The
purpose of this study was to establish the quality control
and quantify the novel 64Cu-NOTA-Trastuzumab in gastric
cancer patient-derived xenografts (PDX) mice models and patients by
applying the molecular imaging technique. Trastuzumab was labeled
with 64Cu using NCS-Bz-NOTA as bifunctional chelator, and
hIgG1 was labeled with the same procedures as a negative control agent.
HER2-positive (case 176, n = 12) and HER2-negative
(case 168, n = 3) PDX models were established and
validated by Western blot, DNA amplification, and immunohistochemistry
(IHC). Both models were conducted for micro-PET imaging by tail injection
of 18.5 MBq of 64Cu-NOTA-Trastuzumab or 64Cu-NOTA-hIgG1.

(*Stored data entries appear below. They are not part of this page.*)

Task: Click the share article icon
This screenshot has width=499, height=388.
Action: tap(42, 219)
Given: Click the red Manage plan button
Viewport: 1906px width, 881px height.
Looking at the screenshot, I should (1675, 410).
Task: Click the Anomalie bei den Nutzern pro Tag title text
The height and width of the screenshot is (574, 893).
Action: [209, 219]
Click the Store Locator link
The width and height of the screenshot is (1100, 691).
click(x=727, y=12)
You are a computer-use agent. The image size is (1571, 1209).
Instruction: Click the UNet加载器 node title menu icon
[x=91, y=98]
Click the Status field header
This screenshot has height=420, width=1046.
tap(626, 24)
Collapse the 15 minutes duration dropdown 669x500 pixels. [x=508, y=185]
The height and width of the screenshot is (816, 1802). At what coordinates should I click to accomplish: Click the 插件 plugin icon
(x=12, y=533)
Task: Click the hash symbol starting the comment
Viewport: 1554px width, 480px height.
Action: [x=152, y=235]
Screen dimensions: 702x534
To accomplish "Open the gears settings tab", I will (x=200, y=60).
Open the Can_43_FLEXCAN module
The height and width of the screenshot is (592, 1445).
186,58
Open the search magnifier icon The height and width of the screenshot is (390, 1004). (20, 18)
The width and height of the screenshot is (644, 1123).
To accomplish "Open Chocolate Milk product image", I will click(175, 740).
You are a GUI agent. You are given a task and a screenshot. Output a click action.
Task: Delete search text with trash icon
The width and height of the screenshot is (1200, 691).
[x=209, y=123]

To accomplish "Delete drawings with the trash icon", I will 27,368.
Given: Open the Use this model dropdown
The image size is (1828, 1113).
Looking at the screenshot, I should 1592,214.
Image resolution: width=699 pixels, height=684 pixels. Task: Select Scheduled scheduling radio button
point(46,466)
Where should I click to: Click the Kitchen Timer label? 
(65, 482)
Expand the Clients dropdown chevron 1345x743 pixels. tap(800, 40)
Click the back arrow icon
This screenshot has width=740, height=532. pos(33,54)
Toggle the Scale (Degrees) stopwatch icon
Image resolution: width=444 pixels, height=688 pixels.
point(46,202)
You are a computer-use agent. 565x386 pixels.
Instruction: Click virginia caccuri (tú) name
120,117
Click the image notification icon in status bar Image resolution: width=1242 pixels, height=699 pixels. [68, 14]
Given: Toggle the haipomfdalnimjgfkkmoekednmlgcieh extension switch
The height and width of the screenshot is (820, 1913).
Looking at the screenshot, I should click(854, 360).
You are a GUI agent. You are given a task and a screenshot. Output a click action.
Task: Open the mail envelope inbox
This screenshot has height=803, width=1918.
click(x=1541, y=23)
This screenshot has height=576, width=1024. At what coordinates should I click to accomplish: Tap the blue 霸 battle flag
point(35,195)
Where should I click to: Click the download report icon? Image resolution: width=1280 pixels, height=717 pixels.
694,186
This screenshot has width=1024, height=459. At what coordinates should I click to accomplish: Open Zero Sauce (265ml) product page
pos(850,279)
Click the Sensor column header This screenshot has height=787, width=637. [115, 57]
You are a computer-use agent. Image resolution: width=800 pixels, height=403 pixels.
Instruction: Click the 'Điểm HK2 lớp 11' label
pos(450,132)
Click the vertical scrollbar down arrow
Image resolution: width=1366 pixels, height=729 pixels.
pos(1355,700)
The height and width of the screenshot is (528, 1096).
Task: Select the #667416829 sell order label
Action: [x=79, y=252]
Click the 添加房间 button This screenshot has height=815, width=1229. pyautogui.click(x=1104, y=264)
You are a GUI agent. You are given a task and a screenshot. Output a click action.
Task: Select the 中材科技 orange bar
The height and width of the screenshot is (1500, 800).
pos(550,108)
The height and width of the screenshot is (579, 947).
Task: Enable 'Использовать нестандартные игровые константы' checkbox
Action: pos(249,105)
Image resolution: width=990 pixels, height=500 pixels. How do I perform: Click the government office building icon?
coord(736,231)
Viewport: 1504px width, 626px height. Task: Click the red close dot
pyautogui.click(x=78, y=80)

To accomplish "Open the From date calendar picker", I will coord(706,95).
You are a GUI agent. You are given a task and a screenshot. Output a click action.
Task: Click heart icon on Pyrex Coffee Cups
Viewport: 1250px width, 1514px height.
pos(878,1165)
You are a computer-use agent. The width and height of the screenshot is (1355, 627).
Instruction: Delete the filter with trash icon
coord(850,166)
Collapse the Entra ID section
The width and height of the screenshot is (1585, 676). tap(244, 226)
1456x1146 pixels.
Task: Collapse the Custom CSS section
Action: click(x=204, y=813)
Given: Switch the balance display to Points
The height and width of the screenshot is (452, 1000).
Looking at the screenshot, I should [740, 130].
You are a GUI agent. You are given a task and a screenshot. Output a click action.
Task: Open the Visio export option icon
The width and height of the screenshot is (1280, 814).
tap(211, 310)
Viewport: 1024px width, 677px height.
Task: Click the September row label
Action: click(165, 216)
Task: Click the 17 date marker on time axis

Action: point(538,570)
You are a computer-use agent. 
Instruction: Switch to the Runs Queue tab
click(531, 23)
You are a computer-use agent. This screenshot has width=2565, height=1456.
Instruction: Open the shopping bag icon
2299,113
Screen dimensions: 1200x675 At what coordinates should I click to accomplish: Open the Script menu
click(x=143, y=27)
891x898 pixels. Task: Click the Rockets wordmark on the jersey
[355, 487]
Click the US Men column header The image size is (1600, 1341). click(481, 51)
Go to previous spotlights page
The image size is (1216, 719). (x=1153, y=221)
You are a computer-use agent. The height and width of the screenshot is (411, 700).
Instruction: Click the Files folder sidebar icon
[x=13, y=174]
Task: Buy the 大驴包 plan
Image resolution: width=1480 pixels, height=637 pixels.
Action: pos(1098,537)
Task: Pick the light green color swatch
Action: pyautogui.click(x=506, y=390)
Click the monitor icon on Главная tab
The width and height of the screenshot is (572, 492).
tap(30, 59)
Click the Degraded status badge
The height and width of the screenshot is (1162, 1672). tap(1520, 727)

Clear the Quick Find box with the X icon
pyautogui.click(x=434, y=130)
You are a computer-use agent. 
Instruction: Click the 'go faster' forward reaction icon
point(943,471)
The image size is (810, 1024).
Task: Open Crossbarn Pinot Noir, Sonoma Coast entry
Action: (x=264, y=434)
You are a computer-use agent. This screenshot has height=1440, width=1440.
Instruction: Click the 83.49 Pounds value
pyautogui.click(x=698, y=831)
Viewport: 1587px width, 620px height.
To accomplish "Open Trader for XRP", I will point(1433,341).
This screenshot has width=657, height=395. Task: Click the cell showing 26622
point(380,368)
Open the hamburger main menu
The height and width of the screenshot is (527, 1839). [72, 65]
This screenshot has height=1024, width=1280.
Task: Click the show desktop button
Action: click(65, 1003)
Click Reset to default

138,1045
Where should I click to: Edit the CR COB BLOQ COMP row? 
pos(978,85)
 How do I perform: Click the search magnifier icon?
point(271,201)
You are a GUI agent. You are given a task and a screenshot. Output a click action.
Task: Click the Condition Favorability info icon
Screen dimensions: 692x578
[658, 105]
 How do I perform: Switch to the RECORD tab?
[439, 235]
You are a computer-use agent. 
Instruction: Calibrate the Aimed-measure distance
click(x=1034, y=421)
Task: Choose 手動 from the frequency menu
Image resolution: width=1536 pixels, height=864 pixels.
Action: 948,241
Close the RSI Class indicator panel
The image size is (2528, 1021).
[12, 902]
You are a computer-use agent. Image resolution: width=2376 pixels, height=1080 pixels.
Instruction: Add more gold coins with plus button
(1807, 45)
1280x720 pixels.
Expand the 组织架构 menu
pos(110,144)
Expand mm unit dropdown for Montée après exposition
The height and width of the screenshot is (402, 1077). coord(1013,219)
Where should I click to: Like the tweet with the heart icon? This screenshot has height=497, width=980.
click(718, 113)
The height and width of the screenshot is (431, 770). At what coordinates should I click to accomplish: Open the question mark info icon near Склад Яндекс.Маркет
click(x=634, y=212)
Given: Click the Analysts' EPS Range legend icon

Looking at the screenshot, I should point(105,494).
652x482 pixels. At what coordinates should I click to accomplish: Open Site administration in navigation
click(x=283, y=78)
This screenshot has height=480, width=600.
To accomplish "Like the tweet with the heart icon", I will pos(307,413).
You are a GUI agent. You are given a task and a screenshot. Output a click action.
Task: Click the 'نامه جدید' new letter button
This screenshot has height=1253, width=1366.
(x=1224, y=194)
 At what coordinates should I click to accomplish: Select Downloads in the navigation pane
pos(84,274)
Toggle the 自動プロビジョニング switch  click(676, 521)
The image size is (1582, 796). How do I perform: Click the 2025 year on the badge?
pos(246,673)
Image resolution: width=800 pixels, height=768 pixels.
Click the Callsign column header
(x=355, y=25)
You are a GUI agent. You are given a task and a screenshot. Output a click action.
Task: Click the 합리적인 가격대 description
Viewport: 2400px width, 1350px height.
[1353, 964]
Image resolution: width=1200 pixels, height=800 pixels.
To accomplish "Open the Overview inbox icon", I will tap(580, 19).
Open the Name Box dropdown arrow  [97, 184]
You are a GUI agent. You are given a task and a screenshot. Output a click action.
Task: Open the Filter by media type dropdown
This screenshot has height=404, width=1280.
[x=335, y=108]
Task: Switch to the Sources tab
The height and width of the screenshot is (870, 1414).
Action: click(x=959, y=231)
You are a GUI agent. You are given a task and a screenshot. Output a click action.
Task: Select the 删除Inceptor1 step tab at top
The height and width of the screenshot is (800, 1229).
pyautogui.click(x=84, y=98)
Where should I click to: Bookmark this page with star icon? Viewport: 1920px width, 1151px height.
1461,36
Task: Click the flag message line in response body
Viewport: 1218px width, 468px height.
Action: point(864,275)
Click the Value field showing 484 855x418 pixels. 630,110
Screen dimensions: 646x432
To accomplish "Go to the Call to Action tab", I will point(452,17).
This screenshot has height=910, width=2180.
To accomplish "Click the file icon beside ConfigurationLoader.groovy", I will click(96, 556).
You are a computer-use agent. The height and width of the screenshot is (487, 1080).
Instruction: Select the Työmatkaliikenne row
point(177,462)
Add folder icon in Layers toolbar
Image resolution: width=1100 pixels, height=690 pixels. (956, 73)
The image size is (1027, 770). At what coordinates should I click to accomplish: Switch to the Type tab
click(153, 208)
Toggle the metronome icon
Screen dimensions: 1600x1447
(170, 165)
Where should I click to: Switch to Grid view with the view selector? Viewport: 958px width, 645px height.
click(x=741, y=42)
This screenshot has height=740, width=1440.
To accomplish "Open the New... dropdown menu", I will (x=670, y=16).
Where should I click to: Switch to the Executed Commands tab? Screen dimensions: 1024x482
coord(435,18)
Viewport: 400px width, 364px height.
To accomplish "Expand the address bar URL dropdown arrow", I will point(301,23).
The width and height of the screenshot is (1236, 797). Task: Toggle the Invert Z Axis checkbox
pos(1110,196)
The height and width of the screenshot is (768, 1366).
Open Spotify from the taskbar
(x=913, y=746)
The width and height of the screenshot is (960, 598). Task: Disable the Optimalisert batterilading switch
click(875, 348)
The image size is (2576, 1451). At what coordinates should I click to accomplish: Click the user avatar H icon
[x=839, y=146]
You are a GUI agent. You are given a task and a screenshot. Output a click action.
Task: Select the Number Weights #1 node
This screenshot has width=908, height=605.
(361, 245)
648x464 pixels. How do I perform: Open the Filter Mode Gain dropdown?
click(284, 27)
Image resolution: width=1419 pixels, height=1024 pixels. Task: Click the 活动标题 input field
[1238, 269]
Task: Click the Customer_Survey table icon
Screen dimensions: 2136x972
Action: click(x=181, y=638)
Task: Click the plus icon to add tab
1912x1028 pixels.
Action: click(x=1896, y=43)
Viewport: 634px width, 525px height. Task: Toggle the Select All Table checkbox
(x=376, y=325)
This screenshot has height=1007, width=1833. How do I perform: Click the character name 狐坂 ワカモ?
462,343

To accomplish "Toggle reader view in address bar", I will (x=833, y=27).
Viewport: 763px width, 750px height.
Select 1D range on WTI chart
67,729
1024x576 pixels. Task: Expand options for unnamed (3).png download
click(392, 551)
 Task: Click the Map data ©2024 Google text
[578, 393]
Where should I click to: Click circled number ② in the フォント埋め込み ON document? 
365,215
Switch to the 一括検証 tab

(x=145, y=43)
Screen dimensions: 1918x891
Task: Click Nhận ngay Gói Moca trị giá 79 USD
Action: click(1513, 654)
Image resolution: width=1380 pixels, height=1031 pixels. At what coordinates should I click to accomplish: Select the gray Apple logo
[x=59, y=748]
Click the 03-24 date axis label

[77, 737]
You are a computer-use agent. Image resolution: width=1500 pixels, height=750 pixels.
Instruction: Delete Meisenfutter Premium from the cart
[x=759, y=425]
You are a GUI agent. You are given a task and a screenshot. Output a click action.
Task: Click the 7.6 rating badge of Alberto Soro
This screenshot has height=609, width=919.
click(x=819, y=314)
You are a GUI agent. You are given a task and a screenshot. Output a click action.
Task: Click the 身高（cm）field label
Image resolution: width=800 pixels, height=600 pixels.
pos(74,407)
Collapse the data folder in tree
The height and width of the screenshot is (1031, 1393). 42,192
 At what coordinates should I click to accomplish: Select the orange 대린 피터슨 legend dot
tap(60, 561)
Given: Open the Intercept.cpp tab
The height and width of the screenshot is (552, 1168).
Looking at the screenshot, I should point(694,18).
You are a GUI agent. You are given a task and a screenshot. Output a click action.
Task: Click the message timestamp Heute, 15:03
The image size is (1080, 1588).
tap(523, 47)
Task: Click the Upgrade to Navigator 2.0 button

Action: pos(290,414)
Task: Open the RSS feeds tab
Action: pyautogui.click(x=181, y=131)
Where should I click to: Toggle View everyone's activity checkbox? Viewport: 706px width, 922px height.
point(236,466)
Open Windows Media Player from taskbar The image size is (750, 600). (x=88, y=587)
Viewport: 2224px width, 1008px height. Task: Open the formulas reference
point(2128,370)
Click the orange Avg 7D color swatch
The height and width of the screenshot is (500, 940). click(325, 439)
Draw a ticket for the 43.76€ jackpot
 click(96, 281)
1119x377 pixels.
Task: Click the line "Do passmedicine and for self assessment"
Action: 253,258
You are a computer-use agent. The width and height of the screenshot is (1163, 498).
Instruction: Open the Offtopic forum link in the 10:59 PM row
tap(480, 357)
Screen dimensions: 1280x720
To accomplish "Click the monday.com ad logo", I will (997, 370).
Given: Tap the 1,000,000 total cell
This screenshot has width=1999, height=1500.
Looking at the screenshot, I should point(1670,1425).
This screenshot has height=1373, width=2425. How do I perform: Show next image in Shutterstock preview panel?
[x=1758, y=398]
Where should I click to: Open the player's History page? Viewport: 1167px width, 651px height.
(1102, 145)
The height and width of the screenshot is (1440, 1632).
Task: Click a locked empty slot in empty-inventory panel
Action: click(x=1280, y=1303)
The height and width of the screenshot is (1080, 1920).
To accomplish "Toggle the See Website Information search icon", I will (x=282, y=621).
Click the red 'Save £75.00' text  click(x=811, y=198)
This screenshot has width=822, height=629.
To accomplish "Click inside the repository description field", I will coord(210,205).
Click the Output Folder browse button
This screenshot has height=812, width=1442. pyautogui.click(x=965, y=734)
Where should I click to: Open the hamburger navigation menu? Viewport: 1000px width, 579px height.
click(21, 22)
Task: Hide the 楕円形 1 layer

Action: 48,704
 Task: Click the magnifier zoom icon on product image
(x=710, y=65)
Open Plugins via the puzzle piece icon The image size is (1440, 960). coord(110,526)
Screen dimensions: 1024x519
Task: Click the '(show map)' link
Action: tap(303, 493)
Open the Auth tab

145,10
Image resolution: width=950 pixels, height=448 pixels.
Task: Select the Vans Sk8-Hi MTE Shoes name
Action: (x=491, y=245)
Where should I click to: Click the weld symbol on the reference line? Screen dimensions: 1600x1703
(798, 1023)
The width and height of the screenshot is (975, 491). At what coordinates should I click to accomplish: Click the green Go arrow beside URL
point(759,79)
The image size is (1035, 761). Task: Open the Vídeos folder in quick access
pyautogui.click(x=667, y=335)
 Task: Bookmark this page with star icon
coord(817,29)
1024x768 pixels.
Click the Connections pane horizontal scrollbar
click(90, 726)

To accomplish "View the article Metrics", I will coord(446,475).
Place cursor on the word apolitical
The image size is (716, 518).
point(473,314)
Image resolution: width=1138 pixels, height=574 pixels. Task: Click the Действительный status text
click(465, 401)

Radioprobe uptake in tumor and main organs was quantified by region
of interested (ROI) analysis of the micro-PET images and autoradiography.
Finally, gastric cancer patients were enrolled in preliminary 64Cu-NOTA-Trastuzumab PET/CT scans. NOTA-Trastuzumab was efficiently
radiolabeled with 64Cu over a 99% radiochemical purity
and 17.5 GBq/μmol specific activity. The immune activity was
preserved as the nonmodified antibody, and the radiopharmaceutical
proved to be stable for up to 5 half-decay lives of 64Cu
both in vitro and in vivo. Two serials
of PDX gastric cancer models were successfully established: case 176
for HER2 positive and case 168 for HER2 negative. In micro-PET imaging
studies, 64Cu-NOTA-Trastuzumab exhibits a significant higher
tumor uptake (11.45 ± 0.42 ID%/g) compared with 64Cu-NOTA-IgG1 (3.25 ± 0.28 ID%/g, n = 5, p = 0.0004) at 36 h after intravenous injection. Lower level
uptake of 64Cu-NOTA-Trastuzumab (6.35 ± 0.48 ID%/g)
in HER2-negative PDX tumor models further confirmed specific binding
of the radioprobe. Interestingly, the coinjection of 2.0 mg of Trastuzumab
(15.52 ± 1.97 ID%/g) or 2.0 mg of hIgG1 (15.64 ± 3.54 ID%/g)
increased the 64Cu-NOTA-Trastuzumab tumor uptake in PDX
tumor (HER2+) models compared with 64Cu-NOTA-Trastuzumab
alone (p < 0.05) at 36 h postinjection. There
were good correlations between micro-PET images and IHC (n = 4) and autoradiography in PDX (HER2+) tumor tissues.
Therefore, 64Cu-NOTA-Trastuzumab successfully translated
to clinical PET imaging, and 64Cu-NOTA-Trastuzumab PET/CT
scan in gastric cancer patients showed good detection ability. In
conclusion, we reported quality control and application of novel 64Cu-NOTA-Trastuzumab for HER2 expression in PDX gastric cancer
mice models and gastric cancer patients. Moreover, 64Cu-NOTA-Trastuzumab
holds great potential for noninvasive PET detection, staging, and
follow-up of HER2 expression in gastric cancer.